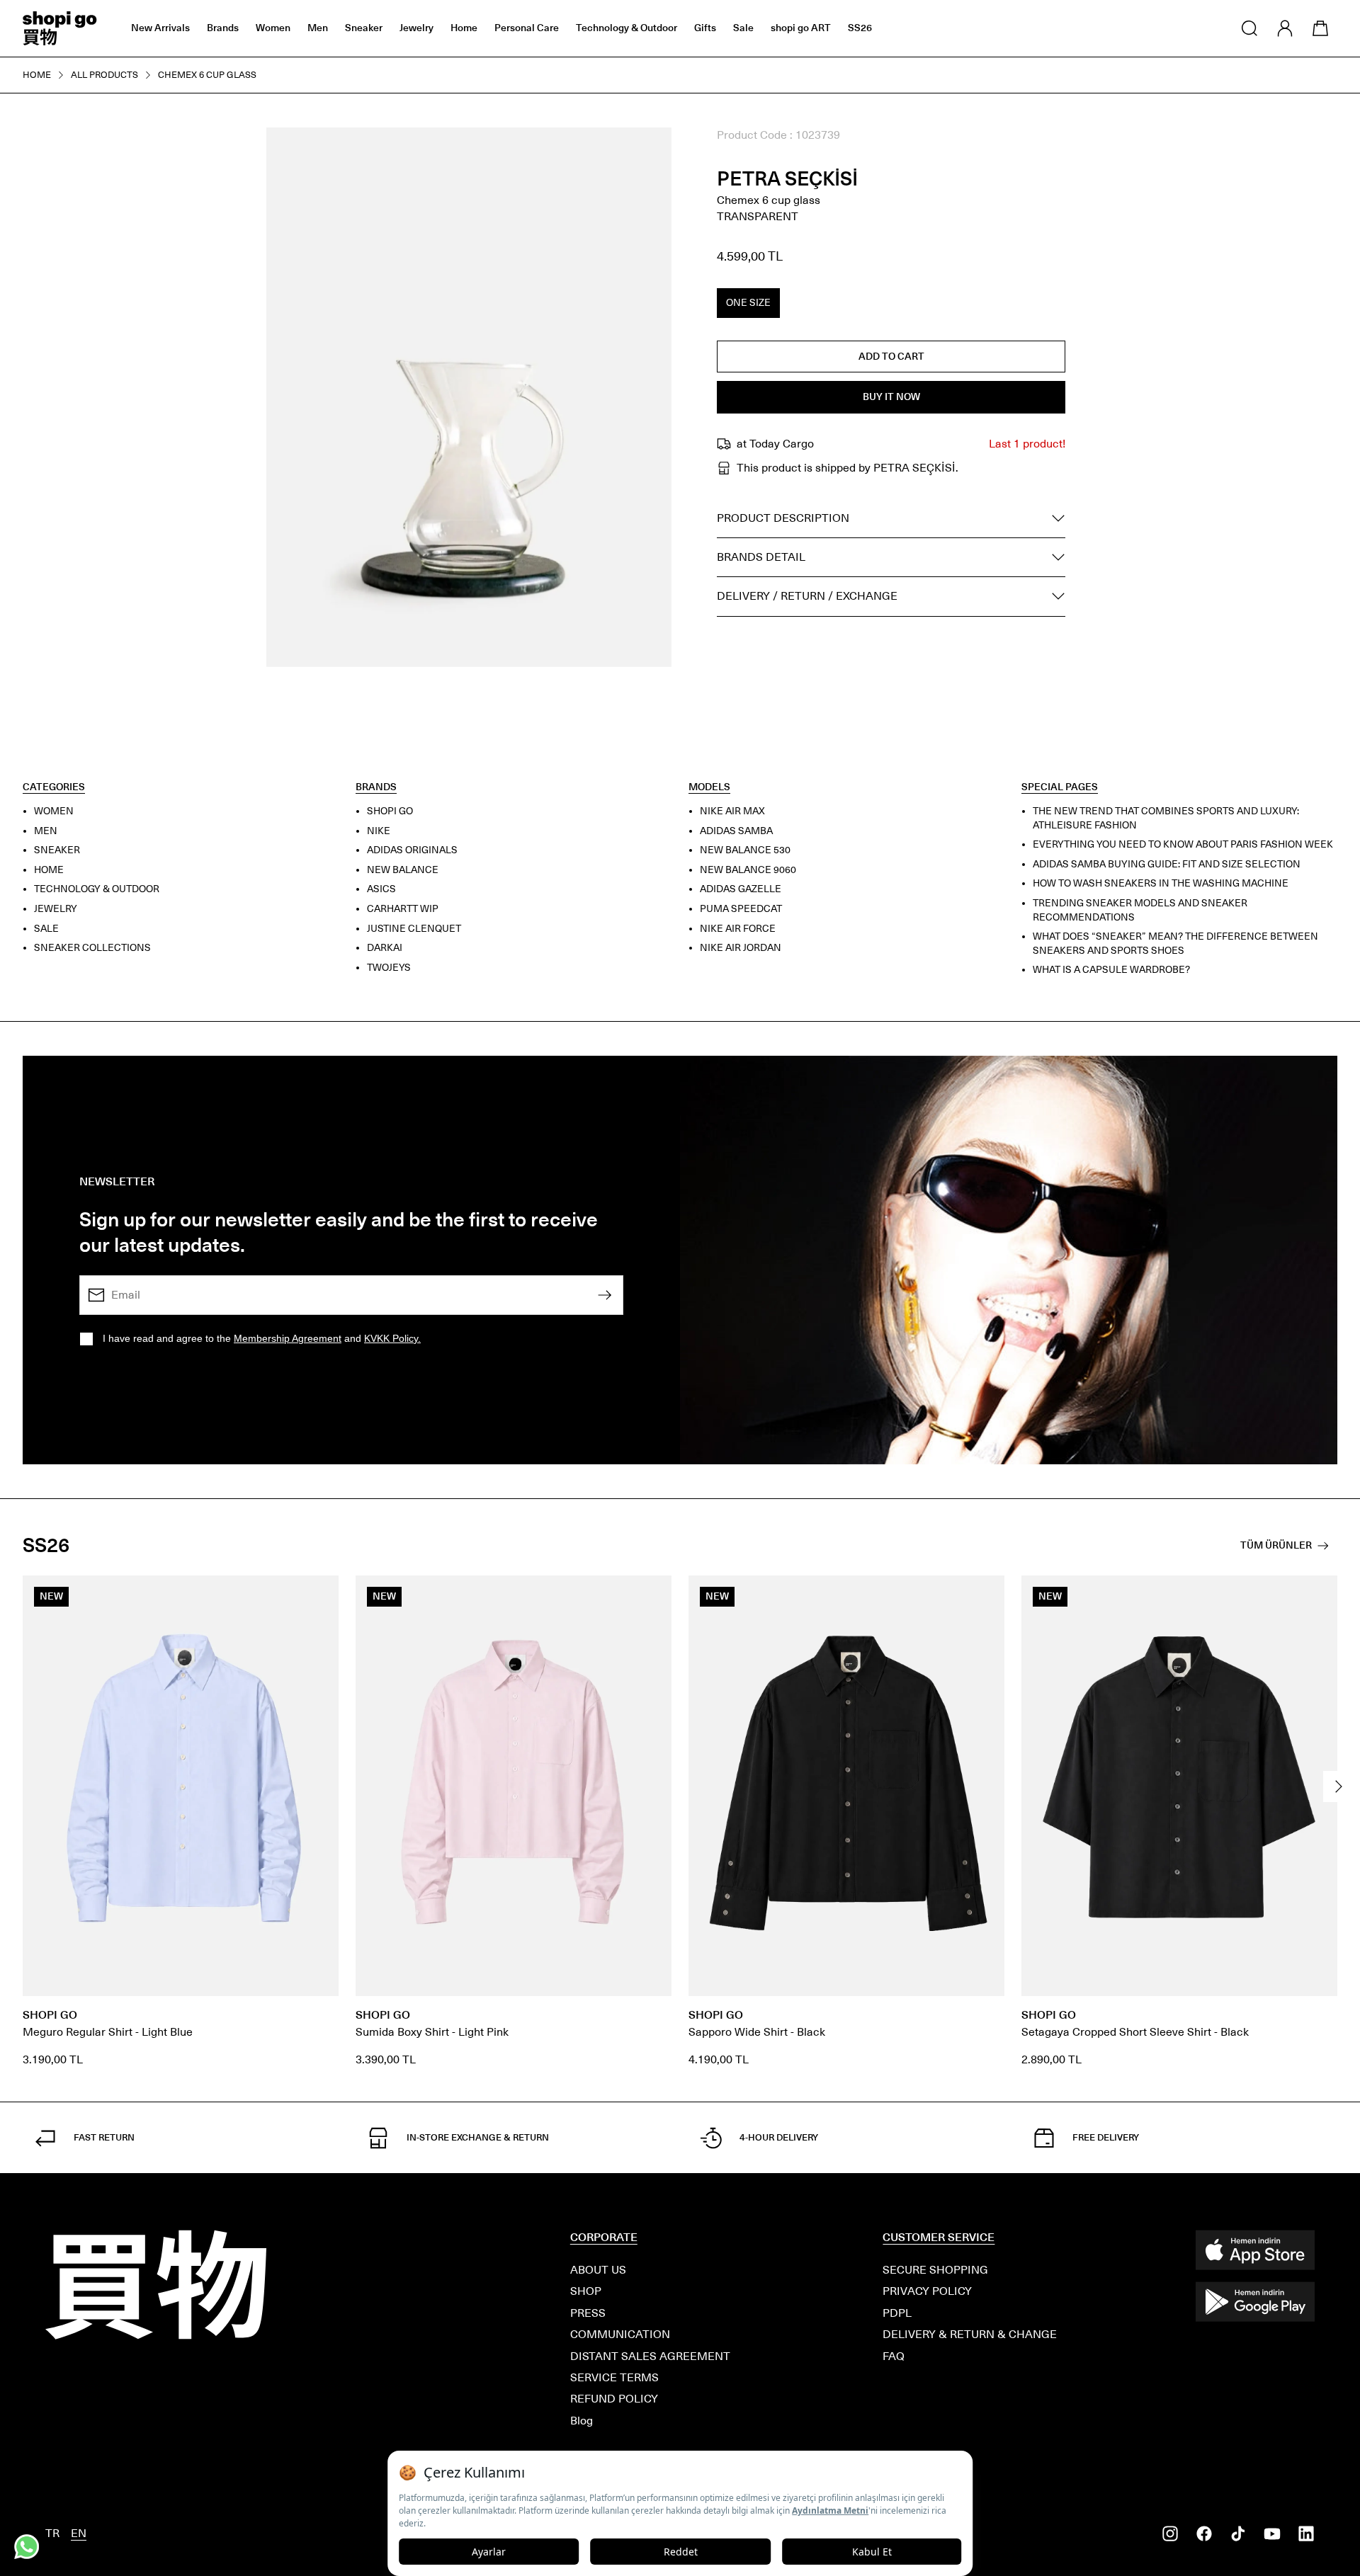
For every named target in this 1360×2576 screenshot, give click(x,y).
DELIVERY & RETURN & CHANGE (970, 2334)
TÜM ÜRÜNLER (1276, 1545)
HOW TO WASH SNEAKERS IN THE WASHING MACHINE (1160, 883)
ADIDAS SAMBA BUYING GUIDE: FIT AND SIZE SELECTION (1166, 864)
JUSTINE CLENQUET (414, 929)
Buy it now (891, 397)
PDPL (897, 2313)
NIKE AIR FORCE (738, 929)
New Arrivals (160, 28)
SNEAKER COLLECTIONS (92, 948)
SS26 (860, 28)
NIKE (378, 831)
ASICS (381, 889)
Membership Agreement (287, 1338)
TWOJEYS (389, 968)
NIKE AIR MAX (732, 811)
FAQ (894, 2356)
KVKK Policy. (392, 1338)
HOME (49, 870)
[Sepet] (1320, 28)
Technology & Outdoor (626, 28)
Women (273, 28)
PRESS (588, 2313)
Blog (581, 2420)
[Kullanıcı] (1285, 28)
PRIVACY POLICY (927, 2291)
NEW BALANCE (402, 870)
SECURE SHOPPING (935, 2269)
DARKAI (384, 948)
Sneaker (363, 28)
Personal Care (526, 28)
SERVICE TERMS (614, 2377)
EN (78, 2533)
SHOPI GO (390, 811)
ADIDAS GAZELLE (740, 889)
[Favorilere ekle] (644, 154)
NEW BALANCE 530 (745, 850)
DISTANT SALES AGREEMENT (650, 2356)
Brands (223, 28)
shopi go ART (801, 28)
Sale (743, 28)
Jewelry (417, 28)
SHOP (585, 2291)
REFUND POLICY (614, 2398)
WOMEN (54, 811)
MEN (45, 831)
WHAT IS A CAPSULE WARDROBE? (1111, 970)
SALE (46, 929)
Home (463, 28)
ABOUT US (598, 2269)
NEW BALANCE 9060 (748, 870)
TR (52, 2533)
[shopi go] (60, 28)
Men (317, 28)
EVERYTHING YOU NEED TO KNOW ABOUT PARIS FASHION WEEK (1183, 844)
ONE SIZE (748, 303)
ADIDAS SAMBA (736, 831)
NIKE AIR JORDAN (740, 948)
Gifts (705, 28)
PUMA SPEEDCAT (741, 909)
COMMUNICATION (620, 2334)
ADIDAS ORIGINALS (412, 850)
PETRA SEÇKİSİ (787, 178)
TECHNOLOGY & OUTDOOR (96, 889)
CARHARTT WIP (402, 909)
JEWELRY (55, 909)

> _Task brief_: Whenever the word "BALANCE" shows up in a line of the entries above, copy that line.

> _Answer box_:
NEW BALANCE (402, 870)
NEW BALANCE 530 (745, 850)
NEW BALANCE 9060 (748, 870)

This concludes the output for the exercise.